Less medication for ADHD is NICE message

Less medication for ADHD is NICE message
06 May 2009

Medication to treat behavioral symptoms associated with attention deficit/hyperactivity disorders should generally be a last resort, rarely the first, the retiring Head of Child and Adolescent Psychiatry at London’s Institute of Psychiatry has told clinicians in Exeter, UK.

Professor Eric Taylor was visiting the Peninsula Medical School to explain the outcome of his review for the UK National Institute of Clinical Excellence of the diagnosis and management of ADHD in children young people and adults.

Although the roots of the problem were largely genetic, its outward signs nevertheless had an impact on a child's immediate environment, he said.

A child's hyperactive behavior inevitably influenced the behavior of his her parents; they were likely to become "stressed out" or more hostile.

Similarly, a children's hyperactivity was likely to influence the the quality and strength of his or her relationship with peers. They might be unable to sustain reciprocal qualities required by strong, supportive friendships. They might be perceived as trouble makers or attract the damaging attention of other marginalized or negative peer groups.

Additionally, a hyperactive child’s behavior might influence how helpfully a classroom teacher responded. Restless, inattentive or disruptive children tended to receive a poorer standard of educational support.

And then there was a feedback loop to be reckoned with: hostile, stressed or negative views of a child (be they from parents, teachers or peers) were likely to make that child still less engaged and more severely ostracized.

Professor Taylor explained that he had been asked by NICE to recommend a wise response bearing these undercurrents in mind. Should society intervene directly with children through medication, or should energy be directed primarily towards the people who surrounded them, who were influenced by their behavior and in turn influenced behavioral development?

First and foremost, he said, ADHD should be recognized and be referable as a valid diagnosis. (Many still question the over-medicalization of what they regard as a behavioral disorder).
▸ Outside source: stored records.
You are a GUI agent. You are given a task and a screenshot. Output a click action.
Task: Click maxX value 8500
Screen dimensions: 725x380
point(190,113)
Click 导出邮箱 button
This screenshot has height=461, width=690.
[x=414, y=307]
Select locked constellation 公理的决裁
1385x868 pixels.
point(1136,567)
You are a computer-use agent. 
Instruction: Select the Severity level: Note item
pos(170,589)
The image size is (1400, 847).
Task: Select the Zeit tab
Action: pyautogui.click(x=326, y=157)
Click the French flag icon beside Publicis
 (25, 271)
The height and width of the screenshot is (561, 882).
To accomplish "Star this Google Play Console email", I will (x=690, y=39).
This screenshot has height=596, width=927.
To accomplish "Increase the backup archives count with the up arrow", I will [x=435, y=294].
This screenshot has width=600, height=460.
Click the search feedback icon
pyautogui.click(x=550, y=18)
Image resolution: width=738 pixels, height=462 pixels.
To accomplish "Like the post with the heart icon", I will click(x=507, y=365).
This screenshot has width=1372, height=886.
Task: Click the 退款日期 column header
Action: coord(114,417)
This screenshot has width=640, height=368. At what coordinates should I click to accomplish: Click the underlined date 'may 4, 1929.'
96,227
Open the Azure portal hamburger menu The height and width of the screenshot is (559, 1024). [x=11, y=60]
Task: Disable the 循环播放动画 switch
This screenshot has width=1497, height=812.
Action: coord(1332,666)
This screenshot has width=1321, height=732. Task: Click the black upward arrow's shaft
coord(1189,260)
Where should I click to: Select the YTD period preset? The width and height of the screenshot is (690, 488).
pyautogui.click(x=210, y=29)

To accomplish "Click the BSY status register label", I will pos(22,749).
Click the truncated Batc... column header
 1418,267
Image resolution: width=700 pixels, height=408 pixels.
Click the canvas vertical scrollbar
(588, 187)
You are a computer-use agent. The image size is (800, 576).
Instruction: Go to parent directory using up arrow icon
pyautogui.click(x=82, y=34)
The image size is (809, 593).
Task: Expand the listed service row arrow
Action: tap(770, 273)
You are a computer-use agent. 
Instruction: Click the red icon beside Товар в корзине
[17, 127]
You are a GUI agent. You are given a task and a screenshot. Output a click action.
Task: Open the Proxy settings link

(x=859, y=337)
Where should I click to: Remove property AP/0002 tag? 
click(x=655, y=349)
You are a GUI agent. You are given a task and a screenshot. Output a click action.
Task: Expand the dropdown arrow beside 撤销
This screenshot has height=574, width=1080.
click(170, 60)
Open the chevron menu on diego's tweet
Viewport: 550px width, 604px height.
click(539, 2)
Second, that comprehensive assessment should become the normal basis of the response, informing the choice of intervention. including consideration of other symptoms or concurrent disorders such as conduct or oppositional-defiant disorder, as well as questions of cause and consequence. Too often schools were left out of the loop.

As for the NICE ADHD clinical guidelines themselves, he had recommended that they carry two key messages.

The first was that parents should be trained in the behavioral management of their children, as opposed to being routinely prescribed medication at the first sniff of inattentive or overactive behaviour.

He knew at the outset from the literature that teaching parents to manage and support their children was key. It nevertheless became startlingly obvious during the review; he had not predicted the strength of this approach.

So, following on, only in cases where a child was exhibiting severely disruptive forms of ADHD (a diagnosis which of course required rigorous assessment), or when the first line of parent-training intervention was ineffective, should medication be prescribed.

A number of effective forms of medication have been recommended: principally methylphenidate, atomoxetine and dexamfetamine.

Explainers

Attention Deficit Hyperactivity Disorder

Attention Deficit Hyperactivity Disorder is a behavioral disorder characterized by inattentiveness, hyperactivity and impulsiveness. Symptoms include short attention span, restlessness, easy distraction and constant fidgeting. It is thought to affect between 3% and 5% of children globally.

Eric Taylor

Professor Eric Taylor is a leading UK child psychiatrist and retiring head of the Child and Adolescent Psychiatry department at the Institute of Psychiatry at King’s College, London, where he has been notably successful in unpicking the clinical nature and longitudinal course of attention deficit/hyperactivity disorders.

His efforts to track the development of impulsiveness and inattention in children have resulted in identification a subtype of ADHD that has led in turn to improved diagnostic criteria, understanding failures of response control by the brain as a key part of the cause, and clarification of the distinction between hyperactivity and conduct disorder.

His longitudinal epidemiological studies have set targets for treatment, and his treatment trials and reviews provided the basis for European guidelines on the diagnosis and management of ADHD.
In 2008 in acknowledgment of his groundbreaking research, he was awarded the Ruane Prize for Outstanding Achievement in Child and Adolescent Psychiatric Research.